WORK TO COMPLETE :: Produce as output only the lines below starting at the line with "You are a computer-use agent." and continuing through the line with "Instruction: Open the Termos e Condições link", each one exactly as written.

GIVEN DATA ::
==*==

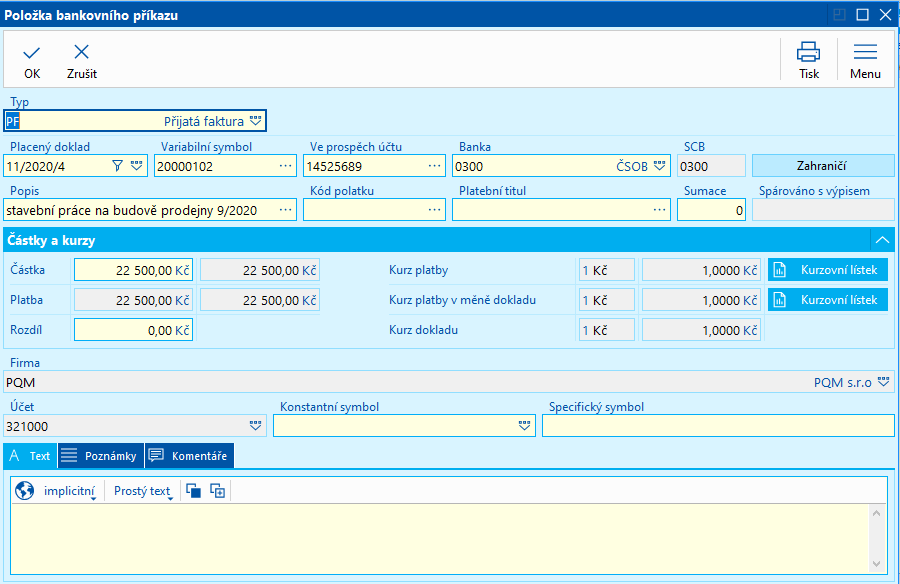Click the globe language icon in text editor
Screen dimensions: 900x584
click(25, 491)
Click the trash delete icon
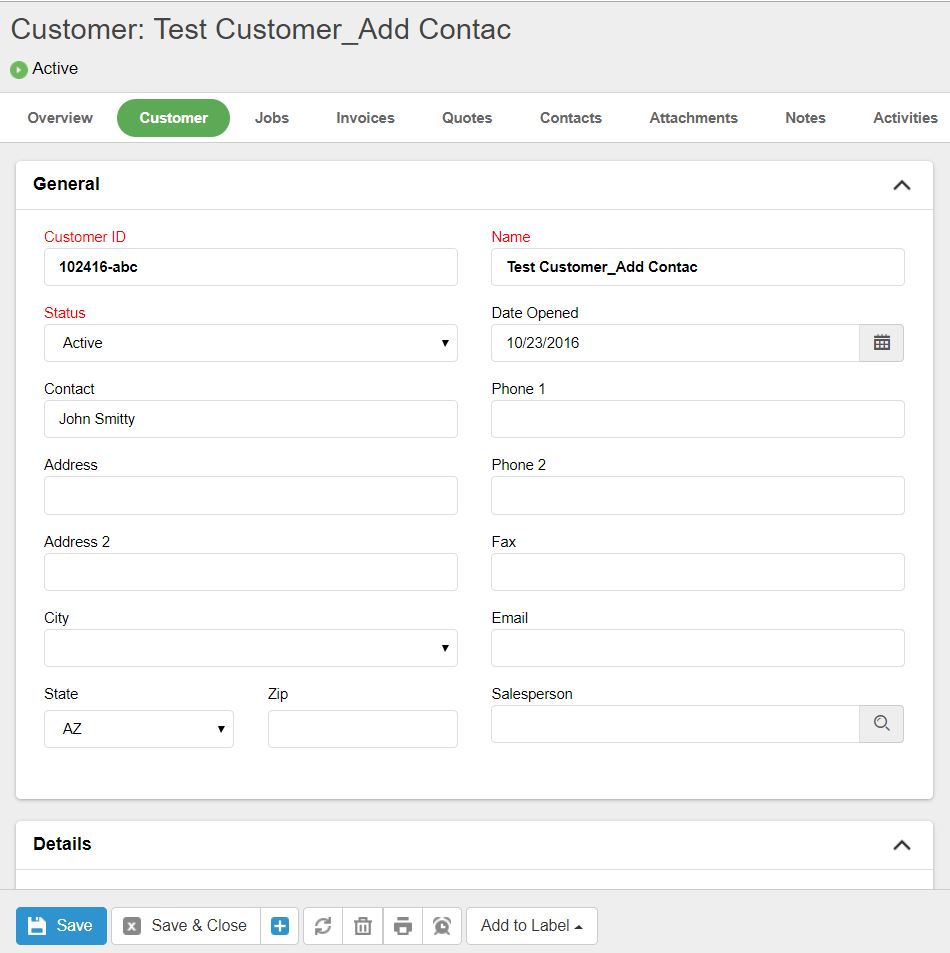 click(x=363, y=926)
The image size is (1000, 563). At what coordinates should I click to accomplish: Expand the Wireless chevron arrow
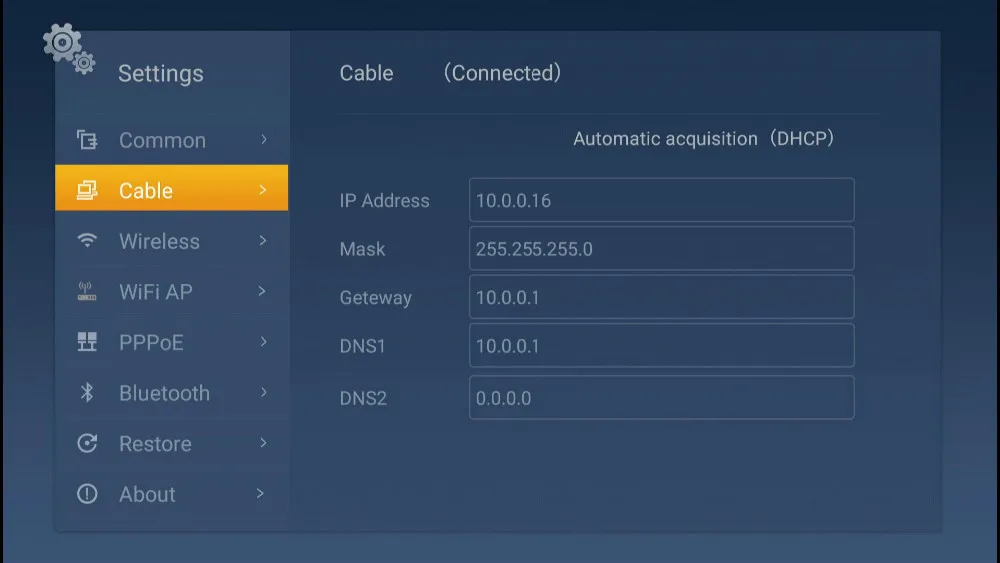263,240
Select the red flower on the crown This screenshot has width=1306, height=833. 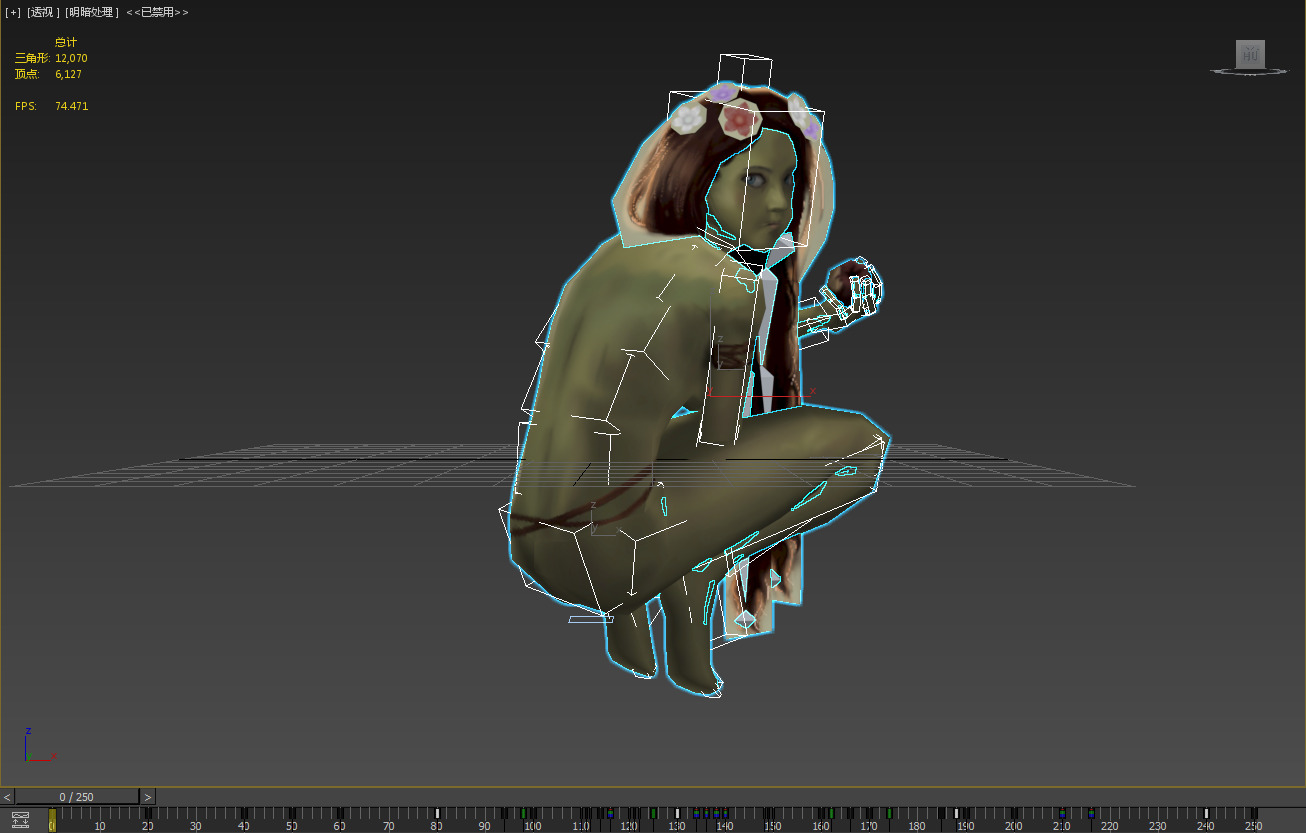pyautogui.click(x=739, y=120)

==*==

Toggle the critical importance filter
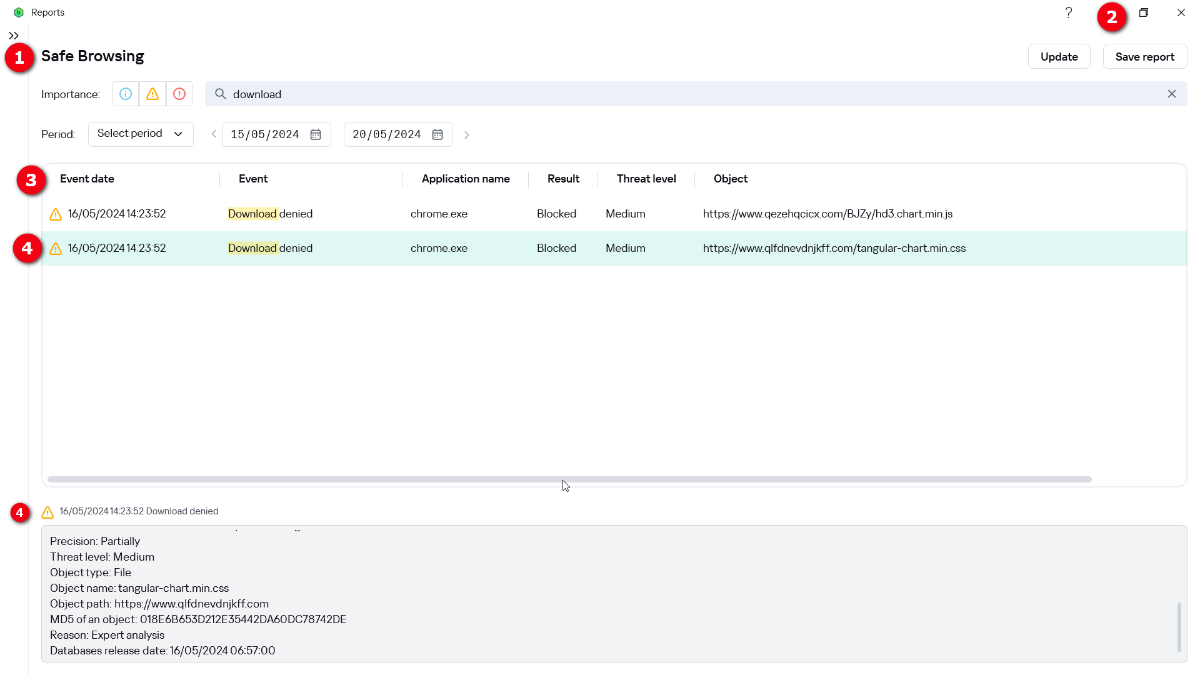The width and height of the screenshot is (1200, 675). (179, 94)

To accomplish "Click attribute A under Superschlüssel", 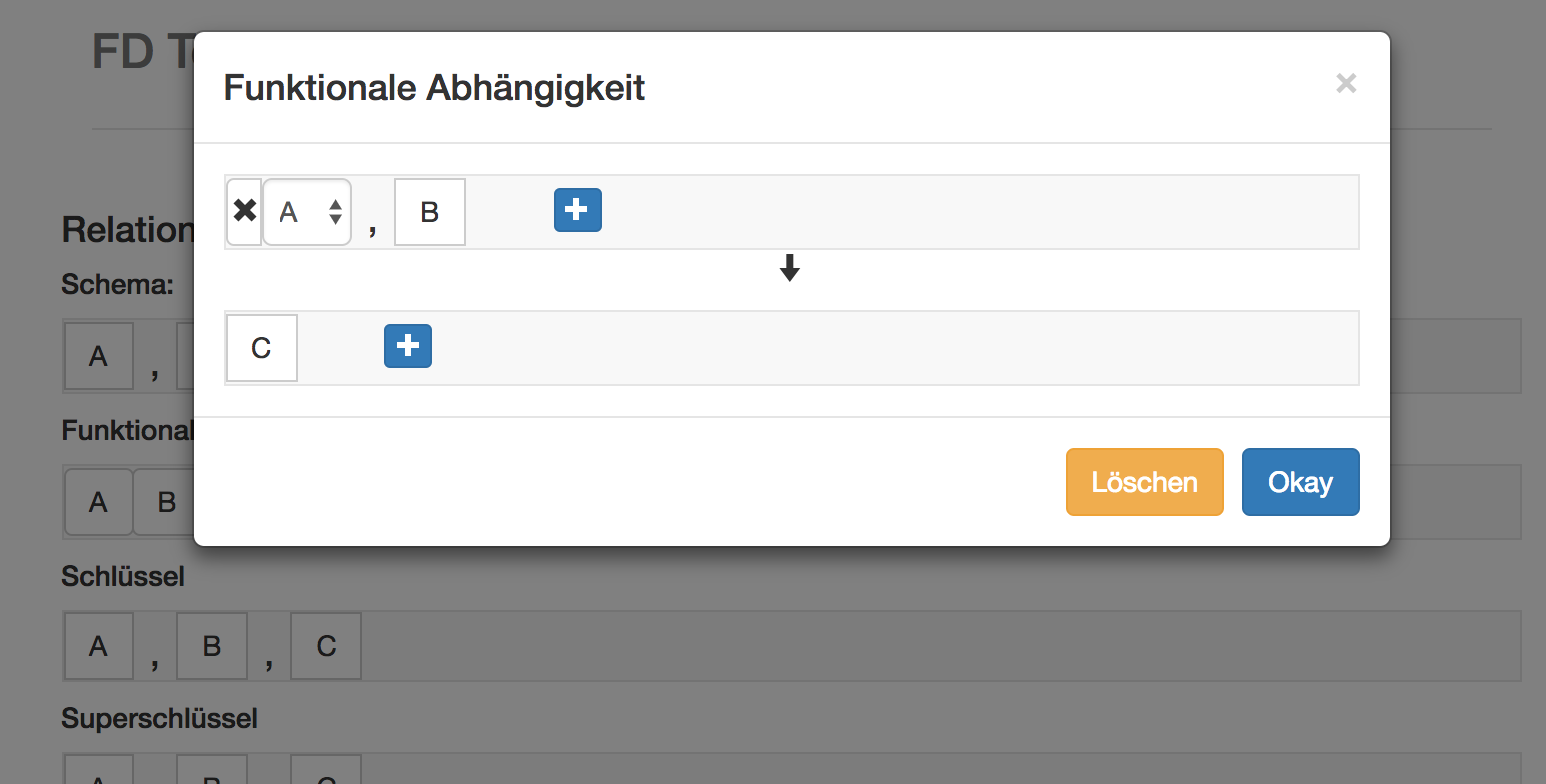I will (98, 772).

==*==

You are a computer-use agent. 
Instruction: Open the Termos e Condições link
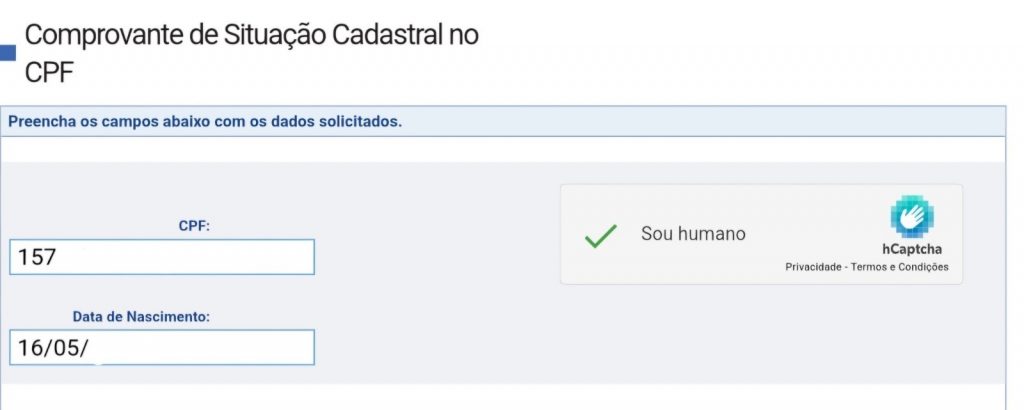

==*==

RESULT OF THIS TASK ::
You are a computer-use agent. 
Instruction: Open the Termos e Condições link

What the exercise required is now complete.